Instructions to follow: Count how many lines in the data below include "next". Answer with the number only.
Start of Exercise input
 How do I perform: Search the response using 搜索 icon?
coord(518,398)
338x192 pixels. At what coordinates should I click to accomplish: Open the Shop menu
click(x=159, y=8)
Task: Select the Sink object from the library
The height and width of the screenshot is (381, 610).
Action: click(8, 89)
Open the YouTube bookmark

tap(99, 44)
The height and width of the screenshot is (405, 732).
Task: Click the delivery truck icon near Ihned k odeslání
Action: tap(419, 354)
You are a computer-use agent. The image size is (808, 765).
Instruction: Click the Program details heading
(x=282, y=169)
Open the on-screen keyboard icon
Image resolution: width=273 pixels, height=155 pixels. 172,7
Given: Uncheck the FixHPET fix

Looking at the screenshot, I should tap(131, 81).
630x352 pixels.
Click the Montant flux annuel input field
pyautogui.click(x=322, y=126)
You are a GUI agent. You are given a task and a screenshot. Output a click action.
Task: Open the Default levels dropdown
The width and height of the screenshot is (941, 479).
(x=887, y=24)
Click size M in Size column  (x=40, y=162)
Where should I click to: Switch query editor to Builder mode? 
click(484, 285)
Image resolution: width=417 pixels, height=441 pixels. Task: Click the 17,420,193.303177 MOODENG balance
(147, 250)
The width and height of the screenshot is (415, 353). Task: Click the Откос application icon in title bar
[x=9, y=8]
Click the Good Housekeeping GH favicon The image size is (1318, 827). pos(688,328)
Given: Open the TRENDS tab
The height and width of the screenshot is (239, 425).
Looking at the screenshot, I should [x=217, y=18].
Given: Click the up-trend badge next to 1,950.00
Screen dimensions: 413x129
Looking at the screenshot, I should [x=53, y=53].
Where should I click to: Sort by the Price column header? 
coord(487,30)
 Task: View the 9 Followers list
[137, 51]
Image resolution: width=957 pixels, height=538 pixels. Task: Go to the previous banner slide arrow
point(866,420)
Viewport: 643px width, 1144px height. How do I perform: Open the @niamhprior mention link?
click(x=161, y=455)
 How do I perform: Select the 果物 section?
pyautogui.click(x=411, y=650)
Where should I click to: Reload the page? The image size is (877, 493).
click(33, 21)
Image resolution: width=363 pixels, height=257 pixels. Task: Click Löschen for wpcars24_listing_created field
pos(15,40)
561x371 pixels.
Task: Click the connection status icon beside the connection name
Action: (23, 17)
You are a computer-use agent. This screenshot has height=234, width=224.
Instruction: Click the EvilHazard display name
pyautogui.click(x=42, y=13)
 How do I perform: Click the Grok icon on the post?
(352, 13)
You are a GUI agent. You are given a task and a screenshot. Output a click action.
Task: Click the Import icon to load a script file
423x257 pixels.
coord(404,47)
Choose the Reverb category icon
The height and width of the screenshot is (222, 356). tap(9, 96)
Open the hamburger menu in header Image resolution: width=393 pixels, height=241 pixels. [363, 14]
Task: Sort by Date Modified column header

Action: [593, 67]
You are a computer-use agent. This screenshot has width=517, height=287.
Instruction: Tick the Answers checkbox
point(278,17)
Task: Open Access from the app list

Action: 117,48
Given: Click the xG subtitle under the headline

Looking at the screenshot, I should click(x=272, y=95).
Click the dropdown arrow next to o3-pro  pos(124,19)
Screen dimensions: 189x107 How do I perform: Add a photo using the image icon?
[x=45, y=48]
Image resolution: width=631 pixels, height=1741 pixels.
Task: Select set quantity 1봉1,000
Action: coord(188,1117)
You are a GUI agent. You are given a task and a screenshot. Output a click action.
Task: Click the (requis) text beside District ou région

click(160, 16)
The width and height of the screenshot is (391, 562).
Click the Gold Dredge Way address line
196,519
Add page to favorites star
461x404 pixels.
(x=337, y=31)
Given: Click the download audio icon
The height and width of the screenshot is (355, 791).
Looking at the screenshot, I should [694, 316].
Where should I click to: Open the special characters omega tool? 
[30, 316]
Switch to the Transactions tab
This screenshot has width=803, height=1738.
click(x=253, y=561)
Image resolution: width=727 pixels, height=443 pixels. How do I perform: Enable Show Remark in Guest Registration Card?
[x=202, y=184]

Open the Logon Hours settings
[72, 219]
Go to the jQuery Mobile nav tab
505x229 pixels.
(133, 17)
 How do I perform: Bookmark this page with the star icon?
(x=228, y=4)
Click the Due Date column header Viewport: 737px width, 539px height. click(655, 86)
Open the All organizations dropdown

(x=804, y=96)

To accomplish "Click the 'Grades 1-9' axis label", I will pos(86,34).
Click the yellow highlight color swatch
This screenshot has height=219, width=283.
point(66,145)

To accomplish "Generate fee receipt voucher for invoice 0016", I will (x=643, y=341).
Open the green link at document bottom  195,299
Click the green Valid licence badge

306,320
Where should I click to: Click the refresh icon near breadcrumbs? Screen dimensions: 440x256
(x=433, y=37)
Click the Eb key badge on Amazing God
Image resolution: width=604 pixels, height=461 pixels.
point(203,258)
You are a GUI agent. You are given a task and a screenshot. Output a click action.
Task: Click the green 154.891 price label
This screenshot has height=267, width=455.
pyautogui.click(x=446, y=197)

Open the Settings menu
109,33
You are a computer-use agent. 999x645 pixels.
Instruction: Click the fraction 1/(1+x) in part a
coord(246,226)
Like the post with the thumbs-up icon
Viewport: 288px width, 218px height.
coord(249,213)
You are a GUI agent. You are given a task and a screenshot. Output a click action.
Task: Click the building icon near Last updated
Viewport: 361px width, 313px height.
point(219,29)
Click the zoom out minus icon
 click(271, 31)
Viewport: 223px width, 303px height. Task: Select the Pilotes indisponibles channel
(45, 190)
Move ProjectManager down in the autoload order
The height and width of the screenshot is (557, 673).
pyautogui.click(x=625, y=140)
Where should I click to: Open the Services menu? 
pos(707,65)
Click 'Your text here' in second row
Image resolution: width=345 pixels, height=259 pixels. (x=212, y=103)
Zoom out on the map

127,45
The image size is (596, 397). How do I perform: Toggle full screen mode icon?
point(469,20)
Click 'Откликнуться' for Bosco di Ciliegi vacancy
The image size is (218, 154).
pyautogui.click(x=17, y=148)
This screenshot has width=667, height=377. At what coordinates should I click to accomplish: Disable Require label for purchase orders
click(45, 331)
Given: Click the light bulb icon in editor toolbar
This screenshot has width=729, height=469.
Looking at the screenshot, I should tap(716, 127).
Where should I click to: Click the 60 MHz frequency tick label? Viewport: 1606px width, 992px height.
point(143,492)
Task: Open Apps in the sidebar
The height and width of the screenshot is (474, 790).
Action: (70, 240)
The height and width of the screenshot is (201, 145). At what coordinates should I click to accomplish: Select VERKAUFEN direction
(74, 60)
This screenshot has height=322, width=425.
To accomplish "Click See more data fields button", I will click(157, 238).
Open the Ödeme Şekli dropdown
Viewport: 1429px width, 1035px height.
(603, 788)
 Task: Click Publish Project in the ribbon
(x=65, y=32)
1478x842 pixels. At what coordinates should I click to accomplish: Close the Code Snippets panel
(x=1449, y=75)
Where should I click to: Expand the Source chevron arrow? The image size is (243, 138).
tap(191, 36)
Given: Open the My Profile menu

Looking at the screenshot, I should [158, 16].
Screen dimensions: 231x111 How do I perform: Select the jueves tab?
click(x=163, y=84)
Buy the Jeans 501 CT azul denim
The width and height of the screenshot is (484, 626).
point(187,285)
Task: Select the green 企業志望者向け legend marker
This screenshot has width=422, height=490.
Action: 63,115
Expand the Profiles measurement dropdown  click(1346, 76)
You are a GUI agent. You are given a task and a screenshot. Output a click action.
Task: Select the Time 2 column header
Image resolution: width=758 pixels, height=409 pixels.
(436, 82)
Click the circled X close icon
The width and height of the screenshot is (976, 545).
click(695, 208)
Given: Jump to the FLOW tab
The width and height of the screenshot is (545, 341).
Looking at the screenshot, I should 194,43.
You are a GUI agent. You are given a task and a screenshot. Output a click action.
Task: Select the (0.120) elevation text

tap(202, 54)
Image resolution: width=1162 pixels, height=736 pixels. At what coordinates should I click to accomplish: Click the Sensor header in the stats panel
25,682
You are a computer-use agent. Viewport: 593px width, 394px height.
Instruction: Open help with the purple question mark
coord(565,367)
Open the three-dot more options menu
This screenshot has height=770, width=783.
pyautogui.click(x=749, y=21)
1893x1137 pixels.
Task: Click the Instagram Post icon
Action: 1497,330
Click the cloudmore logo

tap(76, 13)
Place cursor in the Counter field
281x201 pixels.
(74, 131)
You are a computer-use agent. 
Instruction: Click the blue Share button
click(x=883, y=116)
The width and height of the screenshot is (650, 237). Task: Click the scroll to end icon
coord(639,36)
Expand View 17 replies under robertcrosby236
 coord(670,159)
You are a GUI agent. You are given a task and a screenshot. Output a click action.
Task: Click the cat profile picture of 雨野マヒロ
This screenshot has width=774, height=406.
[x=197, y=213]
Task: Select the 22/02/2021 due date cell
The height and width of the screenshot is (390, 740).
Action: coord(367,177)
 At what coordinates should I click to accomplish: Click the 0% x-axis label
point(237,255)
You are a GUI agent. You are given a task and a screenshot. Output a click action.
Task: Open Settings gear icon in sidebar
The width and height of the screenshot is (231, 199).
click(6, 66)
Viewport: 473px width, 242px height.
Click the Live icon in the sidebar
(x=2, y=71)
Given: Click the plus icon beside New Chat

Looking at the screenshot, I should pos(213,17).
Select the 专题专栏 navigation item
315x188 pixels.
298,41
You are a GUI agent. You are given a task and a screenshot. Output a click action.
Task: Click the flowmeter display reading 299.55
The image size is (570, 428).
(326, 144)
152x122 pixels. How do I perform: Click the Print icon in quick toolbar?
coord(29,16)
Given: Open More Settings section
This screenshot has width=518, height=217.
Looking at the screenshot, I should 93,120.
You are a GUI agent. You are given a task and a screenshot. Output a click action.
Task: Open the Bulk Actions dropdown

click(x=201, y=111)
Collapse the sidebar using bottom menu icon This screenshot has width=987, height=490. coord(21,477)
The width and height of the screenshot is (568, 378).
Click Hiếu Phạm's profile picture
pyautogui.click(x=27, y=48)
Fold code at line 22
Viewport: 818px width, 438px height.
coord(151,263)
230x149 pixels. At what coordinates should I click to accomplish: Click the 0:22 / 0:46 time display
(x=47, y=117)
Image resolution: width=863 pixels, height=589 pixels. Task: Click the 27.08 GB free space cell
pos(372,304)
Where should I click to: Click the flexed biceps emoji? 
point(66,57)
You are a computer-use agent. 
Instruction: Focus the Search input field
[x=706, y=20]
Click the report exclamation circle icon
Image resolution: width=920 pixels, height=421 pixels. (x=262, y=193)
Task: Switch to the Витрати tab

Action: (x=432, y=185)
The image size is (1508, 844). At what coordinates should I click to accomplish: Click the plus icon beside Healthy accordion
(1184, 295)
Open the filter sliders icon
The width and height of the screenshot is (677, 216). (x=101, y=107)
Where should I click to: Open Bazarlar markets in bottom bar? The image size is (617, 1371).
End of Exercise input
Response box: 2